Seules des suppositions peuvent être faites à ce stade : une gaffe, l’envie de se faire mousser auprès des autres groupes de pirates, pour démontrer leur niveau, autre chose ? Lapsus$ ne semble en tout cas pas reparti les mains vides, car le groupe a mis en partage des fichiers contenant, selon lui, du code source de Bing, mais aussi de Cortana et de Bing Maps, l’outil cartographique de Microsoft.

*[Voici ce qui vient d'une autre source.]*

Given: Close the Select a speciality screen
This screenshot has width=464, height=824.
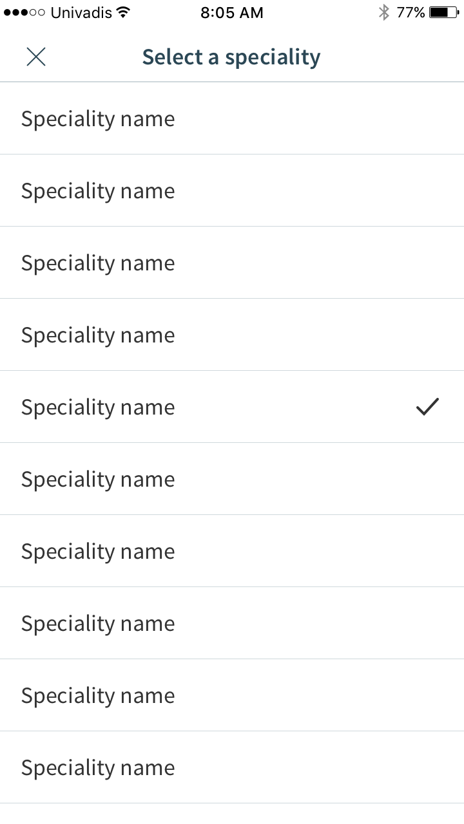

Lapsus$ est lié à des attaques ayant touché Nvidia, Vodafone, Ubisoft ou encore Samsung

Le nom de Lapsus$ a gagné en visibilité ces derniers mois, car il a été associé à des attaques ayant visé de grands groupes comme l’Américain Nvidia, le Sud-Coréen Samsung, le Français Ubisoft et le Britannique Vodafone, un géant des télécoms. À cette liste s’ajoute donc Microsoft, une autre cible très prestigieuse compte tenu de son poids dans la tech.

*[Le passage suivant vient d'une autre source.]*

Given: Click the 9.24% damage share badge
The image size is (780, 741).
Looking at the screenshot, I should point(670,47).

Comme tout incident de sécurité réel ou supposé, Microsoft a évidemment lancé des investigations pour vérifier s’il y a un danger crédible ou non. Mais comme le pointe le site Bleeping Computer, la firme de Redmond a considéré par le passé que la fuite du code source n’entraine pas forcément une aggravation du risque de sécurité pour le groupe.

« Chez Microsoft, […] nous ne nous appuyons pas sur le secret du code source pour la sécurité des produits, et nos modèles de menace supposent que les attaquants ont connaissance du code source », déclarait la société fin 2020 lors de Solarwinds, qui a été l’une des grandes menaces cyber ces dernières années. « La consultation du code source n’est donc pas liée à l’élévation du risque. »

C’est une lecture très optimiste : Bleeping Computer signale qu’on peut trouver parfois des éléments sensibles dans le code source : des jetons d’accès (tokens), des clés API, des informations utiles pour s’identifier ou même des certificats de signature de code. Un problème de ce genre avait été observé par exemple avec le piratage de Twitch et des codes d’accès à AWS.